-- Begin DATA PROVIDED --

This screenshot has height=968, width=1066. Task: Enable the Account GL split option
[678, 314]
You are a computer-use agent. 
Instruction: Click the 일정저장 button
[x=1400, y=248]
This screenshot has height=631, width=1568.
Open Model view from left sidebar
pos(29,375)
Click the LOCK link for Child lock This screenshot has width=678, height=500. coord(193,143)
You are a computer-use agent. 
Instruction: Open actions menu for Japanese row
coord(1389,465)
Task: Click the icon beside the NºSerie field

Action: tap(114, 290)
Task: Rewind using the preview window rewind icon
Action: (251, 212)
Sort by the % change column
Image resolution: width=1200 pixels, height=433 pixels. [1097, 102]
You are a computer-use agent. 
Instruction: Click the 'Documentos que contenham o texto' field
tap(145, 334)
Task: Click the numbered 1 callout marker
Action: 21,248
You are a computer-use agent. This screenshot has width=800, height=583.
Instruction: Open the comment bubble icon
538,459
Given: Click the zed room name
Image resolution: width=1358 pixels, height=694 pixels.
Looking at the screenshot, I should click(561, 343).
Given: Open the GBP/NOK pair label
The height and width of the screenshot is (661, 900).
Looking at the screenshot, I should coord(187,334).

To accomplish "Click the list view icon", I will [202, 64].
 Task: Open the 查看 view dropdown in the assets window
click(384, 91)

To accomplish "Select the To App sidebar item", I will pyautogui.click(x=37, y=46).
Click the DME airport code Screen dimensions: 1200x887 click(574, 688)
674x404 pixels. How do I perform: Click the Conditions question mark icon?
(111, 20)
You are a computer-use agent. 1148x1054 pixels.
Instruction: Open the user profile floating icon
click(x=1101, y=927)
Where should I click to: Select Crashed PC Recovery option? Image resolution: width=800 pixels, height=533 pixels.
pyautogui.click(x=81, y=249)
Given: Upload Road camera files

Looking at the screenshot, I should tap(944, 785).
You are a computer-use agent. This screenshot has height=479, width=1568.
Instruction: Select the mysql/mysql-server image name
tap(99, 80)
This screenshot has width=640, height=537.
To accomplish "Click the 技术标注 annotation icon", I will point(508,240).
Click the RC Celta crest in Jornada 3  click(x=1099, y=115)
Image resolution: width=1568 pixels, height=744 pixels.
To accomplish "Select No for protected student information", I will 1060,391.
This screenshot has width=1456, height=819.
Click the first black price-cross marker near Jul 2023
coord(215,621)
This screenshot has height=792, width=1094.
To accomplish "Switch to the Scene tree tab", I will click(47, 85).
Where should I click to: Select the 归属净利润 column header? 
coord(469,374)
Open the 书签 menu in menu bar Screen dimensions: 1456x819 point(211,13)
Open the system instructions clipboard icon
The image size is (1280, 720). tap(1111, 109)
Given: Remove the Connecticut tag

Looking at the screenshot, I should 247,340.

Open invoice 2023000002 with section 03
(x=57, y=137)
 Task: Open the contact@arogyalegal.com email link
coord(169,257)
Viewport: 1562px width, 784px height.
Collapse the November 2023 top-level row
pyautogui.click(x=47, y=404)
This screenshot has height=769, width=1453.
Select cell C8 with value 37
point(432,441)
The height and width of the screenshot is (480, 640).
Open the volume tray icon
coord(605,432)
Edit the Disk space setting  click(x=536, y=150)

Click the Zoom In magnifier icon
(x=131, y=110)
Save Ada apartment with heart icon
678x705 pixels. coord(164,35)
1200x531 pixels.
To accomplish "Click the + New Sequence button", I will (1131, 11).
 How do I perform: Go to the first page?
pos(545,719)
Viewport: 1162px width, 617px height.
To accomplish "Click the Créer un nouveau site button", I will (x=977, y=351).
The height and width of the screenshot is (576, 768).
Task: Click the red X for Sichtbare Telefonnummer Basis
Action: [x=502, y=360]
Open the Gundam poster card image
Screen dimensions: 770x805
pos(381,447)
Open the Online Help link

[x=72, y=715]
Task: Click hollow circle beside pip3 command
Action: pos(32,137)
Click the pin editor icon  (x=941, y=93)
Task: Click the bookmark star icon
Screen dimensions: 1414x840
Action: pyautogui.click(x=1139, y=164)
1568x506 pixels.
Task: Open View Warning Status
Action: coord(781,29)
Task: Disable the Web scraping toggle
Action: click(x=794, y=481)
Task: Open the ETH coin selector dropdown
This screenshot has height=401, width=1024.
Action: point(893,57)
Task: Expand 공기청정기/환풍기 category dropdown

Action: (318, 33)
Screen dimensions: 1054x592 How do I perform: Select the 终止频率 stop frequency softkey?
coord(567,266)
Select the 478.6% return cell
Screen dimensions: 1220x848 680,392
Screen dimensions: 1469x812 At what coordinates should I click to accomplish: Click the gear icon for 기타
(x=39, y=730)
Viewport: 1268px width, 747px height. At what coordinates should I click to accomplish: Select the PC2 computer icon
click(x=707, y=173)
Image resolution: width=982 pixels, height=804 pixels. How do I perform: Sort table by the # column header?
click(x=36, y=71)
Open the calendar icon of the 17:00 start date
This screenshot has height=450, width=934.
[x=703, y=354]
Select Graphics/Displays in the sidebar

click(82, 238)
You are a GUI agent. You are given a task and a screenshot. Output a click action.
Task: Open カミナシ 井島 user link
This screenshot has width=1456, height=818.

-- End DATA PROVIDED --

## GIVEN EXERCISE
Repeat every line of the listing above without any changes.

## ANSWER
This screenshot has height=968, width=1066. Task: Enable the Account GL split option
[678, 314]
You are a computer-use agent. 
Instruction: Click the 일정저장 button
[x=1400, y=248]
This screenshot has height=631, width=1568.
Open Model view from left sidebar
pos(29,375)
Click the LOCK link for Child lock This screenshot has width=678, height=500. coord(193,143)
You are a computer-use agent. 
Instruction: Open actions menu for Japanese row
coord(1389,465)
Task: Click the icon beside the NºSerie field

Action: tap(114, 290)
Task: Rewind using the preview window rewind icon
Action: (251, 212)
Sort by the % change column
Image resolution: width=1200 pixels, height=433 pixels. [1097, 102]
You are a computer-use agent. 
Instruction: Click the 'Documentos que contenham o texto' field
tap(145, 334)
Task: Click the numbered 1 callout marker
Action: 21,248
You are a computer-use agent. This screenshot has width=800, height=583.
Instruction: Open the comment bubble icon
538,459
Given: Click the zed room name
Image resolution: width=1358 pixels, height=694 pixels.
Looking at the screenshot, I should click(561, 343).
Given: Open the GBP/NOK pair label
The height and width of the screenshot is (661, 900).
Looking at the screenshot, I should coord(187,334).

To accomplish "Click the list view icon", I will [202, 64].
 Task: Open the 查看 view dropdown in the assets window
click(384, 91)

To accomplish "Select the To App sidebar item", I will pyautogui.click(x=37, y=46).
Click the DME airport code Screen dimensions: 1200x887 click(574, 688)
674x404 pixels. How do I perform: Click the Conditions question mark icon?
(111, 20)
You are a computer-use agent. 1148x1054 pixels.
Instruction: Open the user profile floating icon
click(x=1101, y=927)
Where should I click to: Select Crashed PC Recovery option? Image resolution: width=800 pixels, height=533 pixels.
pyautogui.click(x=81, y=249)
Given: Upload Road camera files

Looking at the screenshot, I should tap(944, 785).
You are a computer-use agent. This screenshot has height=479, width=1568.
Instruction: Select the mysql/mysql-server image name
tap(99, 80)
This screenshot has width=640, height=537.
To accomplish "Click the 技术标注 annotation icon", I will point(508,240).
Click the RC Celta crest in Jornada 3  click(x=1099, y=115)
Image resolution: width=1568 pixels, height=744 pixels.
To accomplish "Select No for protected student information", I will 1060,391.
This screenshot has width=1456, height=819.
Click the first black price-cross marker near Jul 2023
coord(215,621)
This screenshot has height=792, width=1094.
To accomplish "Switch to the Scene tree tab", I will click(47, 85).
Where should I click to: Select the 归属净利润 column header? 
coord(469,374)
Open the 书签 menu in menu bar Screen dimensions: 1456x819 point(211,13)
Open the system instructions clipboard icon
The image size is (1280, 720). tap(1111, 109)
Given: Remove the Connecticut tag

Looking at the screenshot, I should 247,340.

Open invoice 2023000002 with section 03
(x=57, y=137)
 Task: Open the contact@arogyalegal.com email link
coord(169,257)
Viewport: 1562px width, 784px height.
Collapse the November 2023 top-level row
pyautogui.click(x=47, y=404)
This screenshot has height=769, width=1453.
Select cell C8 with value 37
point(432,441)
The height and width of the screenshot is (480, 640).
Open the volume tray icon
coord(605,432)
Edit the Disk space setting  click(x=536, y=150)

Click the Zoom In magnifier icon
(x=131, y=110)
Save Ada apartment with heart icon
678x705 pixels. coord(164,35)
1200x531 pixels.
To accomplish "Click the + New Sequence button", I will (1131, 11).
 How do I perform: Go to the first page?
pos(545,719)
Viewport: 1162px width, 617px height.
To accomplish "Click the Créer un nouveau site button", I will (x=977, y=351).
The height and width of the screenshot is (576, 768).
Task: Click the red X for Sichtbare Telefonnummer Basis
Action: [x=502, y=360]
Open the Gundam poster card image
Screen dimensions: 770x805
pos(381,447)
Open the Online Help link

[x=72, y=715]
Task: Click hollow circle beside pip3 command
Action: pos(32,137)
Click the pin editor icon  (x=941, y=93)
Task: Click the bookmark star icon
Screen dimensions: 1414x840
Action: pyautogui.click(x=1139, y=164)
1568x506 pixels.
Task: Open View Warning Status
Action: coord(781,29)
Task: Disable the Web scraping toggle
Action: click(x=794, y=481)
Task: Open the ETH coin selector dropdown
This screenshot has height=401, width=1024.
Action: point(893,57)
Task: Expand 공기청정기/환풍기 category dropdown

Action: (318, 33)
Screen dimensions: 1054x592 How do I perform: Select the 终止频率 stop frequency softkey?
coord(567,266)
Select the 478.6% return cell
Screen dimensions: 1220x848 680,392
Screen dimensions: 1469x812 At what coordinates should I click to accomplish: Click the gear icon for 기타
(x=39, y=730)
Viewport: 1268px width, 747px height. At what coordinates should I click to accomplish: Select the PC2 computer icon
click(x=707, y=173)
Image resolution: width=982 pixels, height=804 pixels. How do I perform: Sort table by the # column header?
click(x=36, y=71)
Open the calendar icon of the 17:00 start date
This screenshot has height=450, width=934.
[x=703, y=354]
Select Graphics/Displays in the sidebar

click(82, 238)
You are a GUI agent. You are given a task and a screenshot. Output a click action.
Task: Open カミナシ 井島 user link
This screenshot has width=1456, height=818.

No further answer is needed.